Apache Drill’s architecture consists of four main components: Drillbit, ZooKeeper, Client APIs, and Storage Plugins.
1. Drillbit: A daemon running on each node in the cluster, responsible for query execution and coordination. It processes queries by breaking them into smaller fragments and distributing them across nodes.
2. ZooKeeper: Manages cluster membership, elects a leader Drillbit, and maintains metadata about active Drillbits. It ensures fault tolerance and high availability.
3. Client APIs: Provide interfaces for submitting queries (e.g., JDBC, ODBC). Clients connect to any Drillbit, which becomes the Foreman for that query.
4. Storage Plugins: Enable access to various data sources (e.g., HDFS, S3, RDBMS) and formats (e.g., Parquet, JSON, CSV).
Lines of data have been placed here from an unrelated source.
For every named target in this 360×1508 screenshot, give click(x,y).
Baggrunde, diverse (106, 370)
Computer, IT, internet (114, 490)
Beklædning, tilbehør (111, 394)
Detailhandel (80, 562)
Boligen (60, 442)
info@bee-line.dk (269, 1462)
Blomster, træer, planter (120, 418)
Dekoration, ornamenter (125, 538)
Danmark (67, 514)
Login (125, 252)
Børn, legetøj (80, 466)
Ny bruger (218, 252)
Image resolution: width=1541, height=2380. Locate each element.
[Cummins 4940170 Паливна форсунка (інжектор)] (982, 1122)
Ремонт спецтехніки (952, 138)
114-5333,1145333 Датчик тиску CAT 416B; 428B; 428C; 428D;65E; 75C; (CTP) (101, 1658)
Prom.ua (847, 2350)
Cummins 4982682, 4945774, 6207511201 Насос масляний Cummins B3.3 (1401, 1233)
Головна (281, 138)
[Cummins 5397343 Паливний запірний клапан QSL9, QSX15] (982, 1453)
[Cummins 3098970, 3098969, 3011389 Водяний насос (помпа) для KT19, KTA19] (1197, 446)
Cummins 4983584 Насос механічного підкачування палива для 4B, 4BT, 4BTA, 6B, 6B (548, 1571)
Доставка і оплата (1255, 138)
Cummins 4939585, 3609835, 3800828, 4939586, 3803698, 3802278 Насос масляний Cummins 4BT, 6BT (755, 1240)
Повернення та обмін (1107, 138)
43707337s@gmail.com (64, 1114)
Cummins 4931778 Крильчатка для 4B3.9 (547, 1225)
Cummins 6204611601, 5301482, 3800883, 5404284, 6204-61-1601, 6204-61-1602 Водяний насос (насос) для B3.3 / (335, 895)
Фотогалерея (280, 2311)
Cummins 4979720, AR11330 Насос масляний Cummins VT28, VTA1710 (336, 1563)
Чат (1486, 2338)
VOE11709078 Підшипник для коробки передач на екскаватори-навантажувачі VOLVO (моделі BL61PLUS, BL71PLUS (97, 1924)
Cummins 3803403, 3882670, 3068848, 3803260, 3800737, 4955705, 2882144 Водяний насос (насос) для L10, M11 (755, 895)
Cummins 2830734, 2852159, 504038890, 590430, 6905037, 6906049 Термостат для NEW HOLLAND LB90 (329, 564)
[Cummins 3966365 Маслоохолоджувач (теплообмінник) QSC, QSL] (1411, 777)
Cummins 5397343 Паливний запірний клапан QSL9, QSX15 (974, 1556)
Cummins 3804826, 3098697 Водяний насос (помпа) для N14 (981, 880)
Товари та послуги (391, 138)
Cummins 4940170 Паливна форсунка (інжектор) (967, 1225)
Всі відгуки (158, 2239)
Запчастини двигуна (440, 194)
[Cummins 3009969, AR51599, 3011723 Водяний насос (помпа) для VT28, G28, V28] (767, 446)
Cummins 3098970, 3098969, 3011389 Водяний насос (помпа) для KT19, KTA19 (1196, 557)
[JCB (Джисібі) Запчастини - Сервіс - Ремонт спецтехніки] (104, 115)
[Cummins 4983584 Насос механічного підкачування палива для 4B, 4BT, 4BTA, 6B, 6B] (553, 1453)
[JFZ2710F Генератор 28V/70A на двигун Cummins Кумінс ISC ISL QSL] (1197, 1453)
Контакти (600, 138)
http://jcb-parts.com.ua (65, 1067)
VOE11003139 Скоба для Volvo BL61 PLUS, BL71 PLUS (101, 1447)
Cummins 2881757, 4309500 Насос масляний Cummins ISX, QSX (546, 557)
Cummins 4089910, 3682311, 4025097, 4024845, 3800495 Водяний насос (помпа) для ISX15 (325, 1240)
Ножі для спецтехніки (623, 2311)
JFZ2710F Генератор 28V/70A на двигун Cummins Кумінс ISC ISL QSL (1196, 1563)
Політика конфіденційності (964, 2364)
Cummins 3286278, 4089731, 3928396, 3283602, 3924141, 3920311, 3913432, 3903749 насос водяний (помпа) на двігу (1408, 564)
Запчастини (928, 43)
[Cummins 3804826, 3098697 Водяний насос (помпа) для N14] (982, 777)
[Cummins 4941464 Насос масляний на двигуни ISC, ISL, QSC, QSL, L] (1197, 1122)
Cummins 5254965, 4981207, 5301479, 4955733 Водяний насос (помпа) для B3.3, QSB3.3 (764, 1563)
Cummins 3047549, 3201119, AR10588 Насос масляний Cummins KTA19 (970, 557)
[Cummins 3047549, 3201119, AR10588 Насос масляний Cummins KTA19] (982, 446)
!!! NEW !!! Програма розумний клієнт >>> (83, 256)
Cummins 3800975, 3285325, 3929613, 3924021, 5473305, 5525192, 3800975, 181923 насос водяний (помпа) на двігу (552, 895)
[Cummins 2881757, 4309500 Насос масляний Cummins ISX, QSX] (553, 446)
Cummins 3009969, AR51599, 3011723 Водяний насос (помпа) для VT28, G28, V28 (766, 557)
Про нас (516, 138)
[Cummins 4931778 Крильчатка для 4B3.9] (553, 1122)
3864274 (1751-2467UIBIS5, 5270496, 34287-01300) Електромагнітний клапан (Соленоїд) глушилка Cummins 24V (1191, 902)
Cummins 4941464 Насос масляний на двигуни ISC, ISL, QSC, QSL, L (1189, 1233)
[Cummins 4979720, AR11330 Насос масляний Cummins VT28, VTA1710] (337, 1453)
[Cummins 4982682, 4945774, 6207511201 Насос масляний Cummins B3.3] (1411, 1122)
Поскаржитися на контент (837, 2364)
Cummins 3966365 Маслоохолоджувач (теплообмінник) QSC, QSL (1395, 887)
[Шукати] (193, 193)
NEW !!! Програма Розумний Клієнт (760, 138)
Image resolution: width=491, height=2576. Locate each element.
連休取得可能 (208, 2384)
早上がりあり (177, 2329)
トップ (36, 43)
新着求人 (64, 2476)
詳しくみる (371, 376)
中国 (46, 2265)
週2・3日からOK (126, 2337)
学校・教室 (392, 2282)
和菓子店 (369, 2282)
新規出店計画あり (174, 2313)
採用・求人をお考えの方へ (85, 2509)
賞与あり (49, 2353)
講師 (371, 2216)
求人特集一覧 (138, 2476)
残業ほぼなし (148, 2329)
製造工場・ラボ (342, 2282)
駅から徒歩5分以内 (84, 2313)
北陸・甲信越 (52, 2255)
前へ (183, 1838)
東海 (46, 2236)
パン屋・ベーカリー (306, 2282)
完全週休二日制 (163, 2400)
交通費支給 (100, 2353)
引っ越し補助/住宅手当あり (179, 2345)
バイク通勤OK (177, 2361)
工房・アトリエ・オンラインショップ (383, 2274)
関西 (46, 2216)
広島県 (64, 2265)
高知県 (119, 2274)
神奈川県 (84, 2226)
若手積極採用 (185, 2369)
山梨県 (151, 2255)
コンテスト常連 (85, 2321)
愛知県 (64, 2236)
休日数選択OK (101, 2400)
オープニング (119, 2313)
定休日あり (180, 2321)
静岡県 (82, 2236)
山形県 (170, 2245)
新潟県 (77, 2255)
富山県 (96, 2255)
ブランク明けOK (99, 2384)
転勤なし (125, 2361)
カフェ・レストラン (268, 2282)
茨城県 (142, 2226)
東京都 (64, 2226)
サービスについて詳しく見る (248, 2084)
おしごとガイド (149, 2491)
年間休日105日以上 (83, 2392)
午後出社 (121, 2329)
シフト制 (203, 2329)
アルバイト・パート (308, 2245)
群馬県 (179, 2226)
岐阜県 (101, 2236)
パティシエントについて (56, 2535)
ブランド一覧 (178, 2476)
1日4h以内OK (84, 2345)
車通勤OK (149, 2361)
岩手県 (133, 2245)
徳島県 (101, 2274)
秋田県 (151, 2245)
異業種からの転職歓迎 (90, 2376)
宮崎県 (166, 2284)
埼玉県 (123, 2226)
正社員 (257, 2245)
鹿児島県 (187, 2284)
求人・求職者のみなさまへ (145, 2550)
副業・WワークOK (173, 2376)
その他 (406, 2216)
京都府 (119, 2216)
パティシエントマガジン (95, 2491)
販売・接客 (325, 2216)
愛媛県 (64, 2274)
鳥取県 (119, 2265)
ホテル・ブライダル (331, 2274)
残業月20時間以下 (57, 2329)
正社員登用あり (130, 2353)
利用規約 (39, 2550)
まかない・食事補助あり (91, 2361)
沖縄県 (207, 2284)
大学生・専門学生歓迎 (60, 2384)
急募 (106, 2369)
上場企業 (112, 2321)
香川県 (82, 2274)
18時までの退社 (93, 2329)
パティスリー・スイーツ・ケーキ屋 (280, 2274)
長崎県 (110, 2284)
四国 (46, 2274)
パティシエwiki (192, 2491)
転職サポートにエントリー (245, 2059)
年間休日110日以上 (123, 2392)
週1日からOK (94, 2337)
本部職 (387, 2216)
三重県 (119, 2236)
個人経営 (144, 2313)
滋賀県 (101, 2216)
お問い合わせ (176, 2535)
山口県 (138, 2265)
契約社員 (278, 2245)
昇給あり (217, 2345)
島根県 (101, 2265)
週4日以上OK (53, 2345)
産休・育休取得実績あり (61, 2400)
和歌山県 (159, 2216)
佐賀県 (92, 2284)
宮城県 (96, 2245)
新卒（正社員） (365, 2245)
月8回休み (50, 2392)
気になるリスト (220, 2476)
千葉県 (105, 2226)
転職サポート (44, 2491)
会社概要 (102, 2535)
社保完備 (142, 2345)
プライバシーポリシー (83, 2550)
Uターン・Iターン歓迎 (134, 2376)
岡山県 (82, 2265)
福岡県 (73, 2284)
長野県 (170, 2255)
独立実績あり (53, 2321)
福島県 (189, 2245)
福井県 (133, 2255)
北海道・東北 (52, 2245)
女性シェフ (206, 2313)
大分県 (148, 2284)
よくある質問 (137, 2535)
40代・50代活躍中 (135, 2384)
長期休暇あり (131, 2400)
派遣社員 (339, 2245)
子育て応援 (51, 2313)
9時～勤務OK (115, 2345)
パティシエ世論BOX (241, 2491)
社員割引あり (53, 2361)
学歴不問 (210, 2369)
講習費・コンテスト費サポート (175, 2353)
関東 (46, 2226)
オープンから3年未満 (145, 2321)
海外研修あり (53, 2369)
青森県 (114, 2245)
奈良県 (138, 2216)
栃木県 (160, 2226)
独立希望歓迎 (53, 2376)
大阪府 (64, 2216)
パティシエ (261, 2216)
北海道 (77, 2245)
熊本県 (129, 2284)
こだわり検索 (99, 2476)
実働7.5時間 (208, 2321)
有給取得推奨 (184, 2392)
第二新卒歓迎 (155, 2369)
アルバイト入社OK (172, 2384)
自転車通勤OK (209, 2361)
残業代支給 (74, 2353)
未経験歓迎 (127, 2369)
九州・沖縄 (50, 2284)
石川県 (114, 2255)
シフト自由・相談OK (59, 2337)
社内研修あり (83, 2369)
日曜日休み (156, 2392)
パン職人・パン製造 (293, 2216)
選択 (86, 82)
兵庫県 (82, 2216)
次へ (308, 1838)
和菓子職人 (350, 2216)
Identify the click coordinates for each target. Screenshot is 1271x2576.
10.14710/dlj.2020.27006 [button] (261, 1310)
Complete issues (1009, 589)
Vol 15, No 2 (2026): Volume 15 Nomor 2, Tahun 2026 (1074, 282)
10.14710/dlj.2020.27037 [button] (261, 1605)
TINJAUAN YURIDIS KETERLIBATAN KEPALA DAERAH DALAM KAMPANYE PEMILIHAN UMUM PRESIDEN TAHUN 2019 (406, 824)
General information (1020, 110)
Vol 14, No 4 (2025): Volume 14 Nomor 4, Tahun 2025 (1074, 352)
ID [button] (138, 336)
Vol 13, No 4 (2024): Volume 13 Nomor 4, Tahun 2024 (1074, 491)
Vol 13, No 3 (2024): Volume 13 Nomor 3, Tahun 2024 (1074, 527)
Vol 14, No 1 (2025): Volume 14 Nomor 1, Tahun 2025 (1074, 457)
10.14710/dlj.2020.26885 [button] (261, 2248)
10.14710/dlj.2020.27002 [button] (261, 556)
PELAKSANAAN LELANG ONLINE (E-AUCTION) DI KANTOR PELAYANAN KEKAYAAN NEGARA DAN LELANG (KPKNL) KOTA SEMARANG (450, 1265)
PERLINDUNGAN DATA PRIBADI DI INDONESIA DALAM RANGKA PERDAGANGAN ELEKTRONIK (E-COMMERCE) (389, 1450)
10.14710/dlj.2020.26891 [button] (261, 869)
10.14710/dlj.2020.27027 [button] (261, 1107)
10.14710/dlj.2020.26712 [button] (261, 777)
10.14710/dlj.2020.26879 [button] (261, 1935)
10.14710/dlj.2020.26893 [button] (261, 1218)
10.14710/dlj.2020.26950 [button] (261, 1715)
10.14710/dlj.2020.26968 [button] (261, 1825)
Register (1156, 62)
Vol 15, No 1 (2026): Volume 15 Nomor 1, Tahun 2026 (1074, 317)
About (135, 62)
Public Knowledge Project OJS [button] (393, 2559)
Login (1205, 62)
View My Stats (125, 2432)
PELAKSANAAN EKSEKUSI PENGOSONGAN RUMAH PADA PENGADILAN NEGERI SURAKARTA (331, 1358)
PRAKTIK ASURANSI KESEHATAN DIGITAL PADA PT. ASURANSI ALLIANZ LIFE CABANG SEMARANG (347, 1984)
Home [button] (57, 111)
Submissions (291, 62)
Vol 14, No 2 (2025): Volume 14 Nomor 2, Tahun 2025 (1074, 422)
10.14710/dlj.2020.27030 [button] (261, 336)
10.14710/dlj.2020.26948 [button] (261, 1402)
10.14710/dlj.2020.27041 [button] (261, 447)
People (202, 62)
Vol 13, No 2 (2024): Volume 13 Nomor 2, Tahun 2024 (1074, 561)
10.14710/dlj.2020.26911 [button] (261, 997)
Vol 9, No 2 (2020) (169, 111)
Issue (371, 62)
Drillbits interact with each other during query execution, exchanging data and coordinating tasks. The Foreman Drillbit receives a client’s query, generates a logical plan, and creates physical plans for each fragment. These are distributed among participating Drillbits, which execute their respective fragments and return results to the Foreman. Finally, the Foreman aggregates and returns the final result to the client.
ZooKeeper facilitates communication between Drillbits, ensuring they’re aware of each other’s status and location. Storage plugins allow Drillbits to read from and write to different data sources, abstracting away storage-specific details.